In Asia, China’s CSI 300 gauge XX:000300 closed 4.4% lower, the Shanghai Composite Index declined 3.9%, while Hong Kong’s Hang Seng index HK:HSI shed 2.2%.

In Europe, the Stoxx 600 Europe index XX:SXXP was headed 1.3% lower, while the U.K.’s FTSE 100 UK:UKX shed 1%.

Gold futures US:GCQ20 closed at a record Friday, up 0.4%, to settle at $1,897.50 an ounce on the New York Mercantile Exchange, based on records going back to November 1984.

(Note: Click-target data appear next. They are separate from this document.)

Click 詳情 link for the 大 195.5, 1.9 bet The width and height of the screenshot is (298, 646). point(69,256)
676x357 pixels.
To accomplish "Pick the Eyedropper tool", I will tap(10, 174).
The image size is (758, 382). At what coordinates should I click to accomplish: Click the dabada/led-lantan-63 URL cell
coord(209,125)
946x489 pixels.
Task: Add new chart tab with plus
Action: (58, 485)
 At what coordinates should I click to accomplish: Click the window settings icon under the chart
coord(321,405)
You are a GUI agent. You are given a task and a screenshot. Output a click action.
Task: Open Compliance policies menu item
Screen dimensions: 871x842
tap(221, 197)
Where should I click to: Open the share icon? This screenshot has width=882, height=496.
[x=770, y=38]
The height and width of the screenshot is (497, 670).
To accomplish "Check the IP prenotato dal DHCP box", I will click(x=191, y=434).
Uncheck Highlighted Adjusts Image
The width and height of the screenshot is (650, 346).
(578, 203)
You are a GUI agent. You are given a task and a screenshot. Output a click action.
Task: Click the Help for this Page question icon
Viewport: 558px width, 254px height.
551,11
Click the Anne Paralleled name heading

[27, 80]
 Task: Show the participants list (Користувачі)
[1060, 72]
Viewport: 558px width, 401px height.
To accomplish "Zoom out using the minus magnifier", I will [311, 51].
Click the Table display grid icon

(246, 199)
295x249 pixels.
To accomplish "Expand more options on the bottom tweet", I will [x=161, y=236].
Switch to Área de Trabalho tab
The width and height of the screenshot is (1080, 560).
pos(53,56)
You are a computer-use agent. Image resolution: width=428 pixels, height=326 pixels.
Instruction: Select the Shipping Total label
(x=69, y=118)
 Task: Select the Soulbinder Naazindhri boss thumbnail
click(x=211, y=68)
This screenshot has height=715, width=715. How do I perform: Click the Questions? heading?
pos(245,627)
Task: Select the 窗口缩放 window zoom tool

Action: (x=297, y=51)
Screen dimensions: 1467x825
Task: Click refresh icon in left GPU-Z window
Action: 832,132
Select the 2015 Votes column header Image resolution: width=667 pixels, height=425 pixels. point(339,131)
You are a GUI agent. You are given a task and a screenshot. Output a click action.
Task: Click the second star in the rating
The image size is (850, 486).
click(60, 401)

September futures for the U.S. crude benchmark US:CLU20 added 22 cents, or 0.5%, to settle at $41.29 a barrel on the New York Mercantile Exchange, despite concerns about rising inventories and geopolitics.

The 10-year Treasury note yield BX:TMUBMUSD10Y hung around the lowest levels since April 21 at 0.584%. Yields move in the opposite direction of prices.

In currency markets, the dollar edged 0.3% lower in listless trade against its six major rivals, as gauged by the ICE U.S. dollar index US:DXY.